Common issues with this API

Pull requests appear in the issues endpoint

GitHub's /issues endpoint returns both issues and pull requests. PRs have a 'pull_request' key in the response; plain issues don't. Filter with 'pull_request' in issue to separate them.

issues_only = [i for i in all_issues if "pull_request" not in i]
prs_only    = [i for i in all_issues if "pull_request" in i]

Rate limit: 5,000 requests per hour with a token

Unauthenticated requests are limited to 60/hour. With a personal access token or GitHub App token, you get 5,000/hour. Check the X-RateLimit-Remaining header and back off before you hit zero — the API returns 403 when exhausted.

remaining = int(r.headers.get("X-RateLimit-Remaining", 1))
reset_time = int(r.headers.get("X-RateLimit-Reset", 0))
if remaining < 10:
    import time
    wait = max(0, reset_time - time.time()) + 5
    time.sleep(wait)

assignees is an array, assignee is the first one

GitHub issues can have multiple assignees. The 'assignee' field is the primary assignee (or null). The 'assignees' field is the full array. If you need all assignees, join the assignees array — not just the single assignee field.

"assignees": ", ".join(a["login"] for a in issue.get("assignees", []))

Frequently asked questions

How do I export issues from a private repository?

Use a personal access token (classic) with the 'repo' scope, or a fine-grained token with Issues read permission for that repository. Pass it in the Authorization header: 'Bearer ghp_...'.

Can I export GitHub Projects data to CSV?

GitHub Projects (v2) uses the GraphQL API, not the REST API. The REST /issues endpoint gives you issue metadata but not project-specific fields like status, priority, or sprint. For project fields, use the GraphQL API to query ProjectV2Items.

Why do I get a 422 error when fetching more than 1000 issues?

GitHub's REST API limits pagination to 1000 results (100 per page × 10 pages) for some endpoints when using simple page-number pagination.
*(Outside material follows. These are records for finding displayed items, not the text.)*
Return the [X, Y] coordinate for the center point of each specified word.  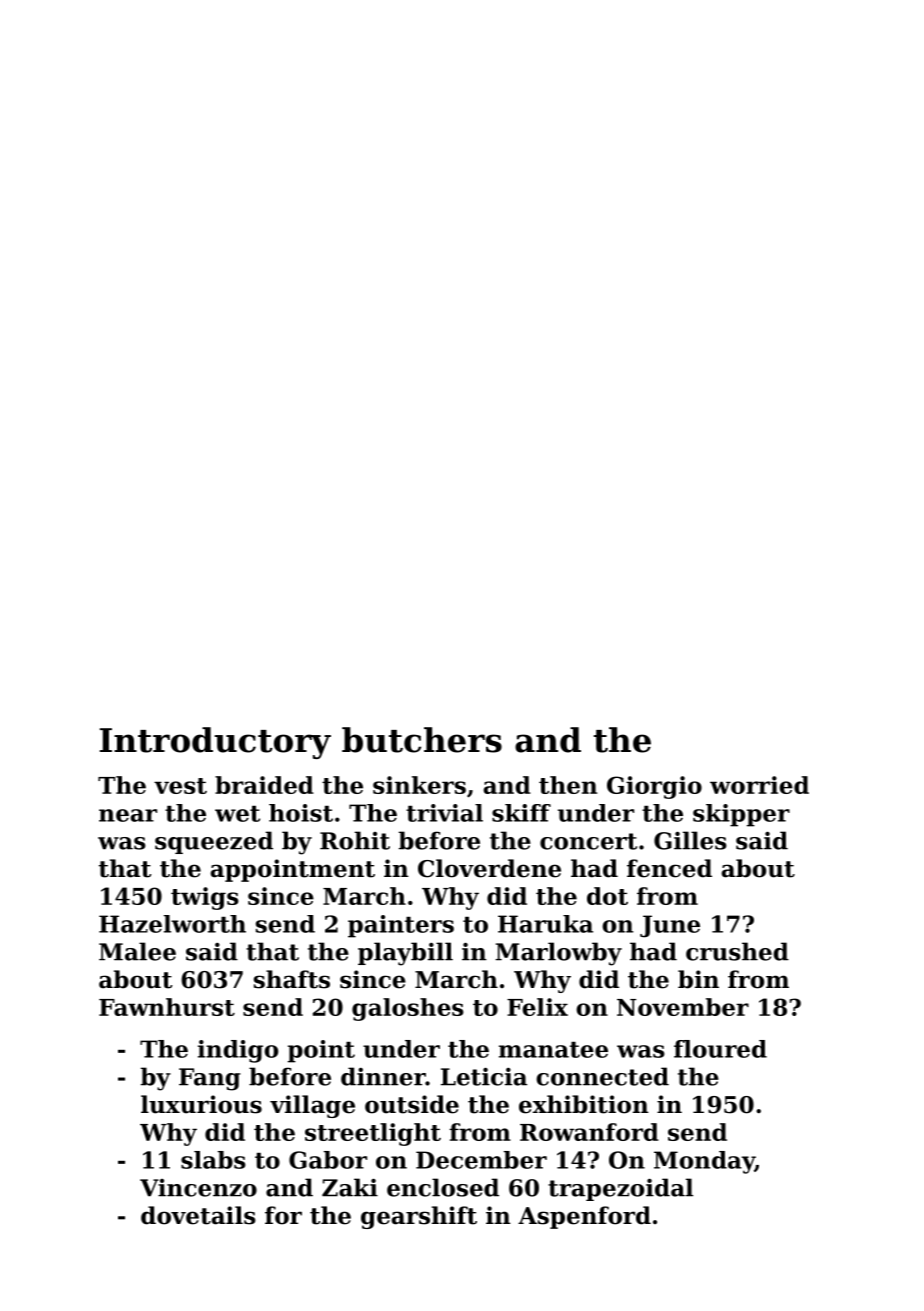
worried [759, 785]
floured [720, 1049]
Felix [537, 1007]
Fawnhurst [167, 1007]
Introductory [215, 743]
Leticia [484, 1076]
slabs [213, 1160]
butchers [422, 740]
Switch to using the since parameter with created or updated timestamps to page through more than 1000 records.

How do I export commit history to CSV?

Use GET /repos/{owner}/{repo}/commits. Each commit has a commit.author.name, commit.author.date, commit.message, and sha. The structure is different from issues — use json_normalize(commits, sep='.') to flatten it, then rename the dot-notation columns.